Project 2: List::Sort

Implementing List::Sort as an in-place, stable, O(n log n) sort.

Version 08/28/18

Educational Objectives: After completing this assignment, the student should be able to accomplish the following:

Background Knowledge Required: Be sure that you have mastered the following material before beginning the assignment:

  1. Lectures on Sorts.
  2. Lectures Generic Set Algoithms (particularly g_set_merge).
  3. Details of implementing fsu::List found in LIB/tcpp/list*.

Operational Objectives: Implement the two versions of List::Sort as member functions of List. List::Sort must be in-place and stable and have worst case runtime O(n log n), where n is the size of the list.

Deliverables: Two files:

list_sort.cpp     # slave file of list.h
makefile          # builds all your tests
log.txt           # your project work log and test diary

Bottom-Up MergeSort

There three instances of the bottom-up merge sort algorithm discussed in the lecture notes. All versions of the algorithm require a "merge" utility. In most cases, a target space to hold the merge of two subsets is temporarily required because data cannot be mapped directly back without potentially over-writing other data. The situation for linked lists is better: by unlinking and re-linking data nodes (instead of copying the data inside the nodes) the need for temporary extra space goes away. Here is pseudo-code for a merge operation for subranges in a linked list.

Let L1, L2 be the "input" subranges in the carrier of a linked list and L the "output". The idea is to move entire nodes from the inputs to the output.

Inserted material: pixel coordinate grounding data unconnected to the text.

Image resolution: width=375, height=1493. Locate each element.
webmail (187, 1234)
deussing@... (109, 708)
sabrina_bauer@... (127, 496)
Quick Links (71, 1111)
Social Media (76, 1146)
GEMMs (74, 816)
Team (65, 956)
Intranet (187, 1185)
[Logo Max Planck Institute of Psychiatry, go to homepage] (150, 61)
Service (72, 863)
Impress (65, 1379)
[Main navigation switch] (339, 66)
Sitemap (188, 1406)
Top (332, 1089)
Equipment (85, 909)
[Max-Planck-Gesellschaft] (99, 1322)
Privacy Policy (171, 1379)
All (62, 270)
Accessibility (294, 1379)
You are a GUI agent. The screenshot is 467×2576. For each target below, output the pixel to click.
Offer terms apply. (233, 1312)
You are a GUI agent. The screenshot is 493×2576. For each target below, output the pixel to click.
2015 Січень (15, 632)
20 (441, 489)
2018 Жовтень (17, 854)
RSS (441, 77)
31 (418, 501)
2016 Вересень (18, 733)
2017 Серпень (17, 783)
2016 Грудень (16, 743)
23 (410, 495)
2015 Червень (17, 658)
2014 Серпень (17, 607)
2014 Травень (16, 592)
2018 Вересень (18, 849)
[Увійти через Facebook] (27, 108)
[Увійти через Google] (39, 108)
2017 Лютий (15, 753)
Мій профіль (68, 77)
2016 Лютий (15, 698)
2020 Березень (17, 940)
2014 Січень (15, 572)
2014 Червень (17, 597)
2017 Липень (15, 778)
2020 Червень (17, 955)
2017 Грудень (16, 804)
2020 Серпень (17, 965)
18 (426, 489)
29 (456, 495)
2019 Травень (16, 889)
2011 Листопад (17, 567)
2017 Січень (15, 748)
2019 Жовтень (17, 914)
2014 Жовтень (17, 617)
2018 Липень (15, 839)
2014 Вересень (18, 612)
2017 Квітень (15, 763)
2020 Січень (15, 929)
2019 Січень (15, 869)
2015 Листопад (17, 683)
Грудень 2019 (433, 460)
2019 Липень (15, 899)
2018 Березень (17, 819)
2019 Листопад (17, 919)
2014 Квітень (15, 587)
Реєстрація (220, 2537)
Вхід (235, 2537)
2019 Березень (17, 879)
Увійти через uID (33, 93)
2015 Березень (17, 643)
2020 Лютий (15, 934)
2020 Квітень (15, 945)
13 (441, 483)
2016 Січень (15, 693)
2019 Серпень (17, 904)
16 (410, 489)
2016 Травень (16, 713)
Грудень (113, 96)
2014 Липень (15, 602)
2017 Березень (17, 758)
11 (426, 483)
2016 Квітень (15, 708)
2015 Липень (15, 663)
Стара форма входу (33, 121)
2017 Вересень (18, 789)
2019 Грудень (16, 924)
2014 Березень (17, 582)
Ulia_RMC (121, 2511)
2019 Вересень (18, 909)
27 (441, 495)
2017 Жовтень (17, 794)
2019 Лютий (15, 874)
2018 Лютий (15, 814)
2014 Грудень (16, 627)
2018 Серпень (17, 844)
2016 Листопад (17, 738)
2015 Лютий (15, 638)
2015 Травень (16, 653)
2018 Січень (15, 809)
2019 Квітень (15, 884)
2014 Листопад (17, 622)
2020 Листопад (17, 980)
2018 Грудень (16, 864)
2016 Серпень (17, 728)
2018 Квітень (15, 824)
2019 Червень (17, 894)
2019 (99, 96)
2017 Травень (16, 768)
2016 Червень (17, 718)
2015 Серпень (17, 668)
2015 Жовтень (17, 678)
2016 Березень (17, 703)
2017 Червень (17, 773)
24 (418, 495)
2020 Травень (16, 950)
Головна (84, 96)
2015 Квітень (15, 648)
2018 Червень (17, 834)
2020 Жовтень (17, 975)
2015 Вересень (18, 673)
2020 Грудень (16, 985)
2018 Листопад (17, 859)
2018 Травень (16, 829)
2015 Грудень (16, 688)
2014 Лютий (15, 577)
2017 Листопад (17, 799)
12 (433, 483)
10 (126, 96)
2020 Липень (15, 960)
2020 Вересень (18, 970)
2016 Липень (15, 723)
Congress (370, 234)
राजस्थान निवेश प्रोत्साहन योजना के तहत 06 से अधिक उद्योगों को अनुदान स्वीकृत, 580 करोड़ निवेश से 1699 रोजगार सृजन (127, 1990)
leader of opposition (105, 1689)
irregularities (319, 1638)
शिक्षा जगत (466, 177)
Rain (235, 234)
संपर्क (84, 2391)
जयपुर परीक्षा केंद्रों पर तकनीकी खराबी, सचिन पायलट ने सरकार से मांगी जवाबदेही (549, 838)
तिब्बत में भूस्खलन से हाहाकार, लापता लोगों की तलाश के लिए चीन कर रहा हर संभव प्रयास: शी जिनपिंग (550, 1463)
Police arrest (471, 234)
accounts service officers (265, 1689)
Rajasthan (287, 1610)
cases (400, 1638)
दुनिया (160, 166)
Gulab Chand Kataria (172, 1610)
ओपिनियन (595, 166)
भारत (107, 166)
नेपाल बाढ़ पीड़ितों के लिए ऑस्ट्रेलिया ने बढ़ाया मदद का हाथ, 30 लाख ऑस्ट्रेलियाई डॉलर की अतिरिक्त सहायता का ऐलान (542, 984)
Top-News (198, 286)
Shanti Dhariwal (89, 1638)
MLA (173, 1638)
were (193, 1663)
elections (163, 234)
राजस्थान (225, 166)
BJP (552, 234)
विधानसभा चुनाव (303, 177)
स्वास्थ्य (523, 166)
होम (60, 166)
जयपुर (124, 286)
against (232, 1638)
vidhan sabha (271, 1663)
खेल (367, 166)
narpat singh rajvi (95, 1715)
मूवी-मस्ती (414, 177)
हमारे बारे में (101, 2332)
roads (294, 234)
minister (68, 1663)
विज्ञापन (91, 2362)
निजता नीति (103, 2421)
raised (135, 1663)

initialize pointers p1 to the first node in L1 and p2 to the first node in L2
while (L1 and L2 are not empty)
{
  if (p2->t < p1->t)
  {
    q = p2;
    p2 = p2->next; // "advance" p2
    unlink *q from L2 and append it to L
  }
  else
  {
    q = p1;
    p1 = p1->next; // "advance" p1
    unlink *q from L1 and append it to L
  }
}
if (L1 is not empty) append L1 to L;
if (L2 is not empty) append L2 to L;
// at most one of the last two statements will activate

(The reason for promoting L2 before L1 is that when the values are equal L1 takes precedence over L2.) Here is an illustration:


Before:
------
           L1                  L2
           ------------------- -------------------
           [A]->[D]->[E]->[G]->[B]->[C]->[F]->[H]->[]->[]->[]->[] ... ("upper")
L: ... []->0                                                          ("lower")

After:
-----
                                                   []->[]->[]->[] ... ("upper")
L: ... []->[A]->[B]->[C]->[D]->[E]->[F]->[G]->[H]->0	              ("lower")
            --------------------------------------
            L1 merged with L2 appended to L

This is at a stage when you are merging subranges of length 4. You are essentially migrating the links from the top to the bottom. The upper collection gets shorter and the lower collection gets longer as you move along, until at the end all links have migrated from upper to lower picture, and you have completed the step "merge successive pairs of subranges of length 4".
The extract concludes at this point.